Bugüne, yüzeye kapılıp gitmediğim yok değil. Parçası olduğumu teslim etsem de, kalabalığın kabaran bir dalga gibi burayı şehirleştirmesine hayıflanmadığım. Sessizliği parçalayan gürültüleriyle huylanmadığım. Buranın geçmişten getirdiğim yakın, dolaysız hissini kaybetmediğim. Yok değil.

İşin içine sahiplenme, “benim!” fikri girdiği an savunma, saldırı olarak algılanana karşı (en azından zihinsel) silah kuşanma bunu izliyor. Kızgınlık. Diş bileme. Gerilim.

Sonra geçiyor. Olup bitenin farkına varıp bakışımı dışa değil, kendi içimdeki tepki üretimine çevirdikçe daha çabuk, biraz daha rahat.

Budist usta Şantideva,

“Ayağına diken batmasın diye bütün dünyayı kaplamaya kalksan kösele yetmez” demiş.

“Onun yerine kendi tabanına kösele geçirirsen ayağına hiçbir şey batmadan dünyayı adımlarsın.”

Sen değiştirebileceğin üzerinde çalış.

Bin kere söylenmiş, çeşitli açılardan, değişen ölçülerde uygulamaya baktığın şey. Bazen daha başarılı olduğun. Sonra geri adım attığın.

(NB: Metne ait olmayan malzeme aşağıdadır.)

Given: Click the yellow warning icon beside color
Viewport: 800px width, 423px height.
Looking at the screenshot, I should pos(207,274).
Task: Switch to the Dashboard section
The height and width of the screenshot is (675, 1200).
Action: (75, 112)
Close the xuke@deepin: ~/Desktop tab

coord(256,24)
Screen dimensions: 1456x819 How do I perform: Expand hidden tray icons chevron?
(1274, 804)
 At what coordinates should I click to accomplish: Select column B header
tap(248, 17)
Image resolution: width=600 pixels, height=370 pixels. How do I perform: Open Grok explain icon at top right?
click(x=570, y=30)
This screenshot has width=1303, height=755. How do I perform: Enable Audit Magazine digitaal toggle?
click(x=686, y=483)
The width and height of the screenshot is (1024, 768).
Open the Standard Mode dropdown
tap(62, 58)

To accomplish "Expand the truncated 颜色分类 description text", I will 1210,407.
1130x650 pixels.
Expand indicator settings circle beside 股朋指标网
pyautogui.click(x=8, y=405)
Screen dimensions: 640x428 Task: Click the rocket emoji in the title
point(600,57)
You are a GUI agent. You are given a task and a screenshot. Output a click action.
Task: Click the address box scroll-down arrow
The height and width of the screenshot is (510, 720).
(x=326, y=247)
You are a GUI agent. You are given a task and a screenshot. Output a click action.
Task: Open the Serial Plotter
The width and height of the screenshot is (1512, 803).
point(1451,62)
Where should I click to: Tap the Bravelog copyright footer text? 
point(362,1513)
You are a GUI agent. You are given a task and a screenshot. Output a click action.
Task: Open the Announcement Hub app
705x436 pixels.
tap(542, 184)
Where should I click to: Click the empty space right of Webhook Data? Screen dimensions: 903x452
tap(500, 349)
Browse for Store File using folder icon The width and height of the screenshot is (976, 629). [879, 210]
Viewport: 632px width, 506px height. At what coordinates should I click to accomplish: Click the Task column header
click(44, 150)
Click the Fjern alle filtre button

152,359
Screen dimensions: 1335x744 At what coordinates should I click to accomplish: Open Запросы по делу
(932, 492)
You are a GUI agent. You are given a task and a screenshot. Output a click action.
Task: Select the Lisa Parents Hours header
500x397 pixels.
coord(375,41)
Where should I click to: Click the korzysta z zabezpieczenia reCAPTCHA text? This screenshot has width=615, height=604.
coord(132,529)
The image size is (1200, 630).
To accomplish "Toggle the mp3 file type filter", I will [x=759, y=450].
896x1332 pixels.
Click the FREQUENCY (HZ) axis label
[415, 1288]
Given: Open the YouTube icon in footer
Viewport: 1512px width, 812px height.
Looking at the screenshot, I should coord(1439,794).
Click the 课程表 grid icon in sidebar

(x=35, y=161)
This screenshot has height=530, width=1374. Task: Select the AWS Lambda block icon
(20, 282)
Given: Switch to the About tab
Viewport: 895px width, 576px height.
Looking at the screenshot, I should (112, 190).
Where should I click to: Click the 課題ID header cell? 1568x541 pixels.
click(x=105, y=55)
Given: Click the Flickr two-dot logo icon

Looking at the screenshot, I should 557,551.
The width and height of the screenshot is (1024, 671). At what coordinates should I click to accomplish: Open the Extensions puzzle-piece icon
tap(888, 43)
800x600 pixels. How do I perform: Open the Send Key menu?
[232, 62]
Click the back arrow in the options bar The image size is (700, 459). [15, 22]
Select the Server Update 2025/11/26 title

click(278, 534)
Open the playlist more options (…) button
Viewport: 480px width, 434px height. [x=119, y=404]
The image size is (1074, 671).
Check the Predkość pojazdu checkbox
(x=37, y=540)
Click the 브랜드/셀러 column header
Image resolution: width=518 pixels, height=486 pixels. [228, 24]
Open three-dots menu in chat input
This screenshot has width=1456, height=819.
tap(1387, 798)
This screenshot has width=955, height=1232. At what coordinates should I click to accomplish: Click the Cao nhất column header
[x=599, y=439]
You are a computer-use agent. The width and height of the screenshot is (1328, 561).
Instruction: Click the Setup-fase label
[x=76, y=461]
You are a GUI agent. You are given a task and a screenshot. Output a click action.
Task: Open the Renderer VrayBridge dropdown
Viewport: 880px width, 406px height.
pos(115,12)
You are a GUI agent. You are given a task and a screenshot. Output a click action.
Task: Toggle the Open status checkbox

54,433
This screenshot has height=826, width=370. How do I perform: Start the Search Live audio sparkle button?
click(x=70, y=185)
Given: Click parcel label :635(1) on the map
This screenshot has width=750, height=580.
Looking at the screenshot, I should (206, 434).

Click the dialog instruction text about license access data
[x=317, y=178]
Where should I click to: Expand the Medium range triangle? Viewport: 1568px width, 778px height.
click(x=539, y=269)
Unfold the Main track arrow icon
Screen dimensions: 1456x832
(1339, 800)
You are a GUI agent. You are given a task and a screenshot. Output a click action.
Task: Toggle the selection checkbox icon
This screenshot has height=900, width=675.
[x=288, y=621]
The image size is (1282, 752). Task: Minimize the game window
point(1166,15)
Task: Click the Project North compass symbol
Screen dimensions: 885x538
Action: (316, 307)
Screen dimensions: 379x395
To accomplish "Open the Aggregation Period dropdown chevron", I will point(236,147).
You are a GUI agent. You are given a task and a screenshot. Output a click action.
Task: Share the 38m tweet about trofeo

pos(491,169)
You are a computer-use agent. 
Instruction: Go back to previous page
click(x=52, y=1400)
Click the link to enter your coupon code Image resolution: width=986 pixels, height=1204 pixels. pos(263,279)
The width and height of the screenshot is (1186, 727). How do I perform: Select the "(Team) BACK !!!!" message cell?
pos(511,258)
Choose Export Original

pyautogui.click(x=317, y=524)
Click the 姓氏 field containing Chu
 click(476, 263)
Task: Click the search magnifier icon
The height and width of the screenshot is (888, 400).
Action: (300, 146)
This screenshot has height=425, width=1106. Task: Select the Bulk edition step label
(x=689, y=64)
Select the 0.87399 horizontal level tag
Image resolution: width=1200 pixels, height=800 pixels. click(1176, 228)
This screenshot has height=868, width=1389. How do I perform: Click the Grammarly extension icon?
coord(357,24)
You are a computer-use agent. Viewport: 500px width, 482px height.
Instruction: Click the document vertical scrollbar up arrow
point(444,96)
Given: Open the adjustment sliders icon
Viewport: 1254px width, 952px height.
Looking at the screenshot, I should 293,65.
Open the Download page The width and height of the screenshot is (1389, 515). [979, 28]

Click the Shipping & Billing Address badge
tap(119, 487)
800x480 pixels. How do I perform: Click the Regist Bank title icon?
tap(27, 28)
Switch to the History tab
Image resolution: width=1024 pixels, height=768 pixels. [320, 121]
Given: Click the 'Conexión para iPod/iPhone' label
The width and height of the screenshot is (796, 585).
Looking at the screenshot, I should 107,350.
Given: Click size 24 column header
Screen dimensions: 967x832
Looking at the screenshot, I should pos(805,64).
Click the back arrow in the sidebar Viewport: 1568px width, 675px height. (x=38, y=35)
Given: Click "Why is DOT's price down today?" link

Ama işte metal yorgunluğu gibi. Daha yararlı, verimli, doğru olana direncin, işin ucunu bırakmazsan zayıflıyor.

Belki çıt diye kırıldığını, yel değirmenlerine mızrak sallamayı temelli bıraktığımı da görürüm bir gün.

O zamana kadar bazen yüzeyi çalkalanan, donan algılarımda açılan alanda, buza delik açıp olta sallar gibi, bu yerin orijinal hissine dönüyorum. Tatlı, doğal, avutucu.

Kalabalık ve kafandaki kalabalıkta yankılanışını bırak bir tarafa, burası senin ta içinde hep burası.